[squeak-dev] Re: SocketSteam: Switching ascii/binary modes

Tue Mar 16 09:28:56 UTC 2010

On 16 March 2010 10:57, Nicolas Cellier
<nicolas.cellier.aka.nice at gmail.com> wrote:
> 2010/3/16 Igor Stasenko <siguctua at gmail.com>:
>> On 16 March 2010 05:51, Andreas Raab <andreas.raab at gmx.de> wrote:
>>> On 3/15/2010 8:14 PM, Igor Stasenko wrote:
>>>>
>>>> There could be an alternative approach:
>>>> - keep buffers in a single (binary) format and covert an output
>>>> depending on mode.
>>>>
>>>> The choice is, when you should pay the conversion price:
>>>> - each time you read something
>>>> - each time you switching the mode
>>>>
>>>> If input is a mix of ascii/binary content, it will be very ineffective
>>>> converting the cache each time mode switching.
>>>> For example - HTTP 'transfer-encoding: chunked'.
>>>> Content may be a binary data, but it could be chunked, then input
>>>> becomes a mix of
>>>> binary data and hexadecimal ascii values, and crlf's.
>>>>
>>>> So, it requires mode deep analyzis than just saying 'convert it' :)
>>>
>>> I don't think it's all that complicated :-)
>>>
>>> First, you'd slow down all current use cases and introduce a lot of
>>> potential bugs if you added conversion upon access. You would also break any
>>> extension methods (the next:into: methods were originally extensions on
>>> SocketStream before I added them to trunk).
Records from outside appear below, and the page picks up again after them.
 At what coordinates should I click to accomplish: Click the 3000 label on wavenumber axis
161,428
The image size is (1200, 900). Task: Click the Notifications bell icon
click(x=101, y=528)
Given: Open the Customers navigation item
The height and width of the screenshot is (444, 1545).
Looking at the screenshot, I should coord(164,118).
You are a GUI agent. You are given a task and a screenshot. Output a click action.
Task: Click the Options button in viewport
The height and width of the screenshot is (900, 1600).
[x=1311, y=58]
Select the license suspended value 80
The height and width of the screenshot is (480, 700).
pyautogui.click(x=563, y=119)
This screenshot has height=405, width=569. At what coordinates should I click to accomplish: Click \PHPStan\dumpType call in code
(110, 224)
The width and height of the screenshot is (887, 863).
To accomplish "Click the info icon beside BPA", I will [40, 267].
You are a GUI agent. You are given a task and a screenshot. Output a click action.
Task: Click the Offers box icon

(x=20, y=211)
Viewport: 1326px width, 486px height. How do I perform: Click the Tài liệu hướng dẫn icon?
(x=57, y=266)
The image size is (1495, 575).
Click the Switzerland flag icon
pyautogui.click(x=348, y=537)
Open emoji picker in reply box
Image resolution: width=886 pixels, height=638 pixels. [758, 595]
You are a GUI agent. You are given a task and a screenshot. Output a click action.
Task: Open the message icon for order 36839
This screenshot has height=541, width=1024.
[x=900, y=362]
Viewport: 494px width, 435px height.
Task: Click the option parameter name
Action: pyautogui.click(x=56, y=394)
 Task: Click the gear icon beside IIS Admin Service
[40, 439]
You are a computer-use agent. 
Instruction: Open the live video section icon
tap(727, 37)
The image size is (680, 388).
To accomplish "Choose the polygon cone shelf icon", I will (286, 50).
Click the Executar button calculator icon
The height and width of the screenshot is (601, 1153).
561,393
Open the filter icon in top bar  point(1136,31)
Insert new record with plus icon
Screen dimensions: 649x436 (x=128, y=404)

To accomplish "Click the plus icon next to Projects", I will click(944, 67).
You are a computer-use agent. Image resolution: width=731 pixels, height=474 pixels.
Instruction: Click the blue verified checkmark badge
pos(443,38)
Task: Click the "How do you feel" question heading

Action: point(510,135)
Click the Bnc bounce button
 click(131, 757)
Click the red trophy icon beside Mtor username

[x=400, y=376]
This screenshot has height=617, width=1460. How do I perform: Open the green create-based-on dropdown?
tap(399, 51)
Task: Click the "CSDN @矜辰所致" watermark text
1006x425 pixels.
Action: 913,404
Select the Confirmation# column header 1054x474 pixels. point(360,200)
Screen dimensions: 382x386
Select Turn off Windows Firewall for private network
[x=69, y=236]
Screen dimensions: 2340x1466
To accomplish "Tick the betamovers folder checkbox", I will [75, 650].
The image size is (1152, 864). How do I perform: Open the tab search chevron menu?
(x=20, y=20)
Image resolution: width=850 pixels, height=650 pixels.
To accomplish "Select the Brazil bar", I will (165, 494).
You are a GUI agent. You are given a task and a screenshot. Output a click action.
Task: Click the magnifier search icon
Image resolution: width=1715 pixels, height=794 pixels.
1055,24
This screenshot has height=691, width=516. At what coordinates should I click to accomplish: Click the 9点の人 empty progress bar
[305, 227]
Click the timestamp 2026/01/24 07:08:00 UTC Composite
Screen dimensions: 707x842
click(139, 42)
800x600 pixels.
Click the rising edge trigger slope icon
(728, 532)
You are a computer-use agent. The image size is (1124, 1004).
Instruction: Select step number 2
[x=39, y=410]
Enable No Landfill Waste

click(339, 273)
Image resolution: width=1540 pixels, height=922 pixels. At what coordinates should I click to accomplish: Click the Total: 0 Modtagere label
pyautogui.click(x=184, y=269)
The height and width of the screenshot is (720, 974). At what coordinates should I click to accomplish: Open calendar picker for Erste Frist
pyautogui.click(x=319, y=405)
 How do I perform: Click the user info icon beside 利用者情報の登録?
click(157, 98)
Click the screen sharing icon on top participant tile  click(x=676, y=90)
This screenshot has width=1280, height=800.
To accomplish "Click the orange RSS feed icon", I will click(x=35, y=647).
Given all of that changing
>>> SocketStream in that way seems highly questionable.
>>>
>>> The specific use case of chunked encoding is interesting too, since the
>>> motivation of adding the next:into: family of methods came from reading
>>> chunked encoding :-) As a consequence, the fastest way to read chunked
>>> encoding in Squeak today is the following:
>>>
>>> buffer := ByteArray new. "or: ByteString new"
>>> [firstLine := socketStream nextLine.
>>> chunkSize := ('16r',firstLine asUppercase) asNumber. "icky but works"
>>> chunkSize = 0] whileFalse:[
>>>  buffer size < chunkSize
>>>    ifFalse:[buffer := buffer class new: chunkSize].
>>>  buffer := socketStream next: chunkSize into: buffer startingAt: 1.
>>>  outStream next: chunkSize putAll: buffer.
>>>  socketStream skip: 2. "CRLF"
>>> ].
>>> socketStream skip: 2. "CRLF"
>>>
>>> There is no conversion needed between ascii/binary since the next:into: code
>>> accepts both strings and byte arrays. By the end of the day switching
>>> between ascii and binary is a bit of a convenience function which means that
>>> you probably shouldn't be writing high-performance code that depends on
>>> constantly switching between the two (I think that's a fair tradeoff). The
>>> next:into: family was specifically provided for high-performance situations
>>> by providing a pre-allocated buffer and avoiding the allocation overhead.
>>>
>>
>> Yes, #next:into: is convenient, if you know the content size from the start
>> or if you want to read all at once into memory.
>> But conversion strategy which you showing above doesn't works well for
>> all cases.
>> For persistent streams, used for exchanging the data between peers,
>> there is no notion of 'read everything up to end',
>> but usually 'read what is currently available', because peers
>> exchanging data in real time and you can't predict what will follow
>> next to the last input.
>>
>> My current intent is to make a fast reader which using a socket as
>> backend, and which is:
>>
>> - reads/parsing http headers
>> - handling chunked content transfer encoding
>> - handling utf8 content encoding
>> - and only then, there is a consumer, which is a JSON parser parsing
>> input character by character,
>> and, as many other parsers, obviously have no use of #next:into: , but
>> using #peek and #next all the way.
>>
>> The idea is to parse data, once it become available, instead of
>> reading all up to the end, and only then start parsing.
>> You could ask, why its more effective? - Because of network latency.
>> A client, instead of simply waiting for a next data packet to arrive
>> could spend this time more productively by parsing the available input
>> (besides, it will spend this time anyways, so why wasting the time?).
>> This means that results of parsing will be available earlier,
>> comparing to scheme, when you start parsing only when all data
>> arrives.
>> Also, the bigger content size, the more efficient it will be not only
>> by speed, but also by memory consumption.
>>
>> So, i tend to look for a ways, when socket stream design is focused on
>> streaming the data and doesn't assuming that consumer of it having any
>> preferences to use buffered approach (#next:into: ) over non-buffered
>> one (#next).
>>
>
> Then you should really consider looking at VW-XTream transforming: stuff.
> The idea is to have parallel processing (pipelines).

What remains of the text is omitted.